Rusia denunció un supuesto complot de Occidente para acusar a Moscú de estar vinculado a los cárteles del narcotráfico y grupos criminales que operan en Latinoamérica.
A través de un comunicado, la Oficina de Prensa del Servicio de Inteligencia Exterior de la Federación de Rusia señaló que según los datos obtenidos, “los servicios especiales de un país occidental, actuando en coordinación con sus secuaces ucranianos, planean orquestar una nueva provocación antirrusa”.

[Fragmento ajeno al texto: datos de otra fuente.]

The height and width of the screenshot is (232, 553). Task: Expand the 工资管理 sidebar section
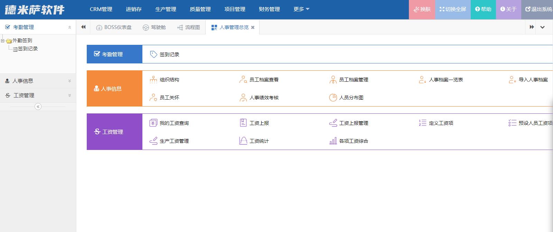(38, 95)
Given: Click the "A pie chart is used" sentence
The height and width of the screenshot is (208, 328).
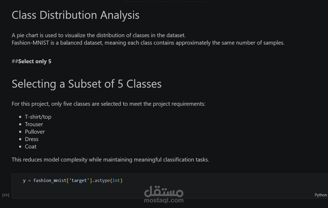Looking at the screenshot, I should (99, 35).
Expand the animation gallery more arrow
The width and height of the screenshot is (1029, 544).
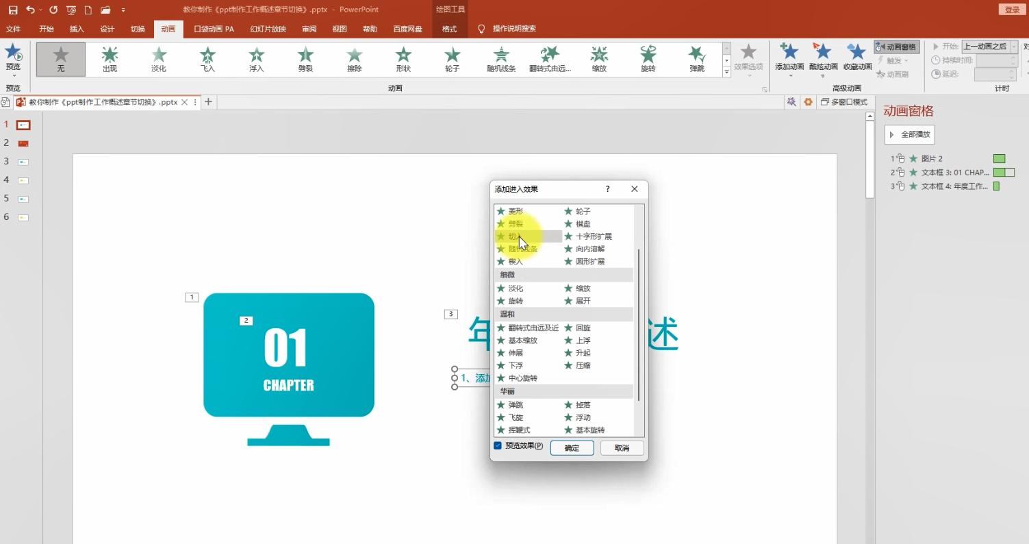click(726, 73)
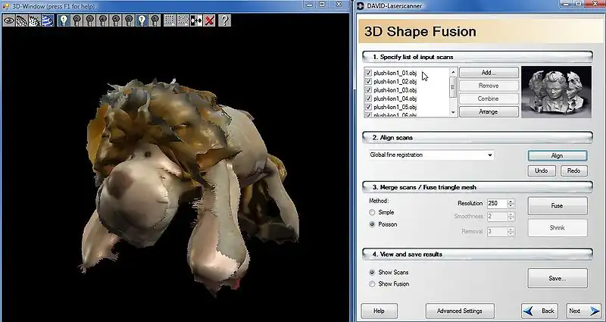The width and height of the screenshot is (606, 322).
Task: Open 3D window help question mark icon
Action: [224, 20]
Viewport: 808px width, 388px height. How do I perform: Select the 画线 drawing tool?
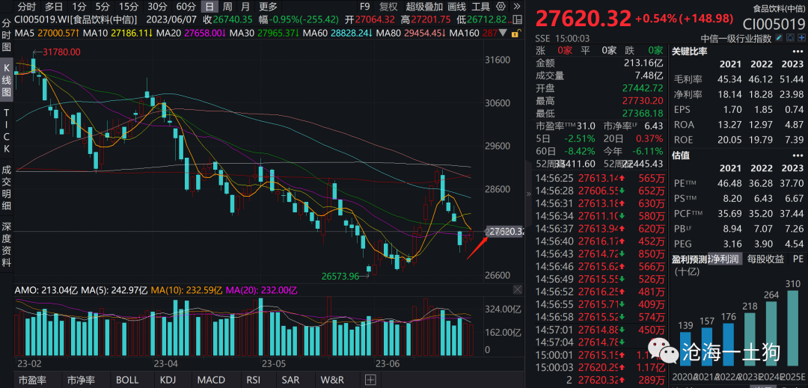pos(456,6)
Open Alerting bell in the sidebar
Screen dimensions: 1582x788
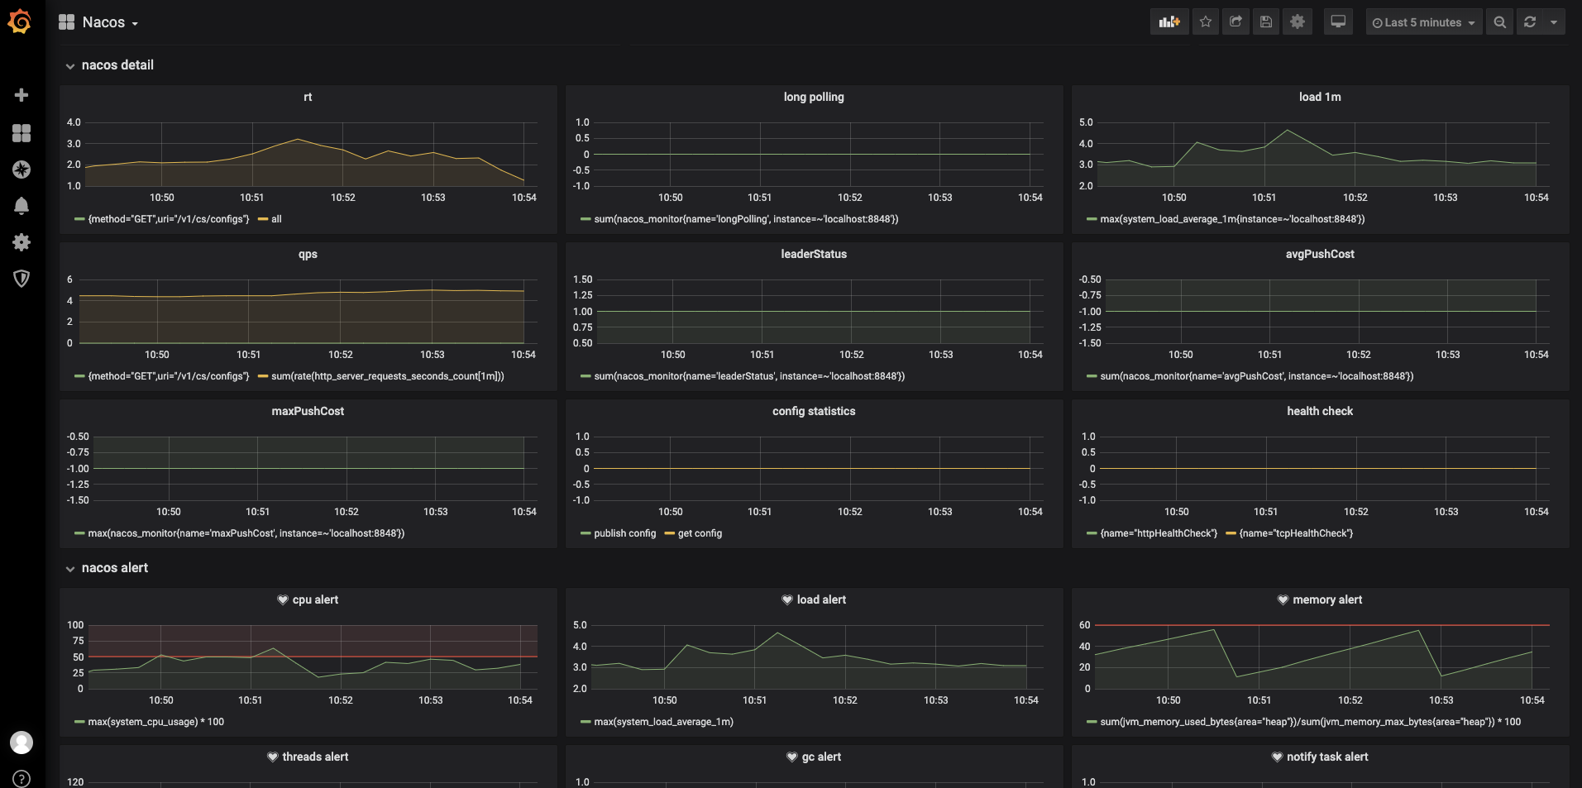pyautogui.click(x=22, y=206)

“Esta vez, los acontecimientos se desarrollan en el escenario latinoamericano, mientras que la trama se parece a un fragmento de una novela policíaca de tercera sobre el narcotráfico”, agregó.

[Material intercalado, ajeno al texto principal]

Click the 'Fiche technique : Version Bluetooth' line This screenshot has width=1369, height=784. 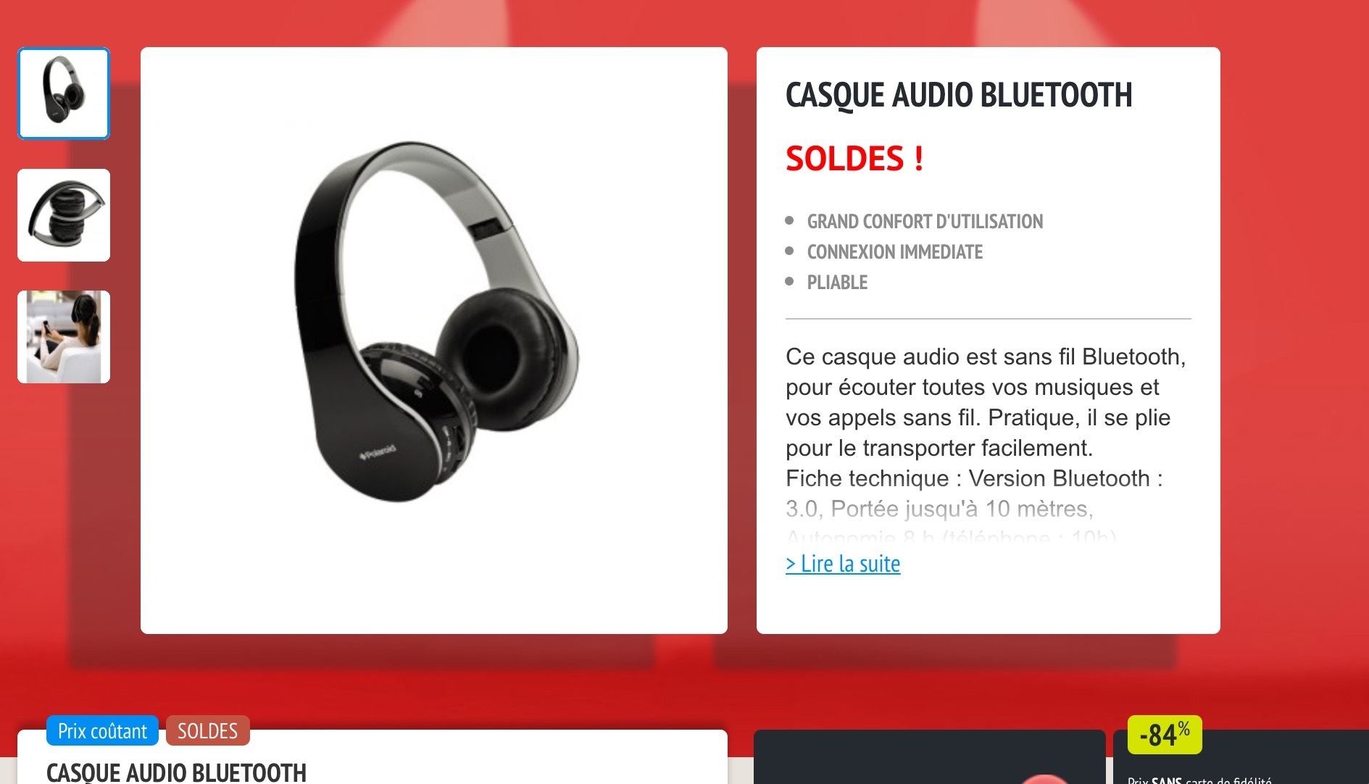(x=974, y=478)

“Se tiene previsto acusar a Rusia de realizar suministros ilegales de armas a los cárteles del narcotráfico y grupos del crimen organizado que operan en Venezuela, Colombia y México”, puntualizó.
De acuerdo a Moscú, al territorio de los Estados mencionados ya se están transportando armas de fabricación rusa incautadas por Ucrania en el curso de la “operación militar especial”, denominación con la cual se refieren a la guerra en Ucrania.
En paralelo, asevera Rusia, se están preparando grabaciones y videos falsos para demostrar que el Kremlin entrega armamento a las bandas latinoamericantes mediante intermediarios.
“Para lograr una mayor ‘credibilidad’ se planea respaldar dichos contenidos con documentos falsos que, supuestamente, indican la implicación de representantes de las FF.AA. de la Federación de Rusia en esta ‘transacción"”, denuncia el comunicado.
Junto con acusar a los responsables de querer inducir a los gobiernos latinoamericanos al apoyo de la “política antirrusa” practicada por Occidente, Moscú acusó a las “élites euroatlánticas” de promover “las falsedades más abominables, más allá de la moral y el derecho”.
“La escenificación sangrienta en Bucha (abril de 2022) de la que se valieron para impulsar aún más la confrontación en Ucrania, constituye un ejemplo emblemático de ello”, enfatizaron.
Pese a la versión de Rusia sobre lo ocurrido en la localidad ucraniana en 2022, agencias internacionales como EFE indicaron que los cadáveres de civiles hallados en las calles tras el retiro de las tropas rusas no eran producto de un montaje ucraniano sino que correspondían a fallecidos reales.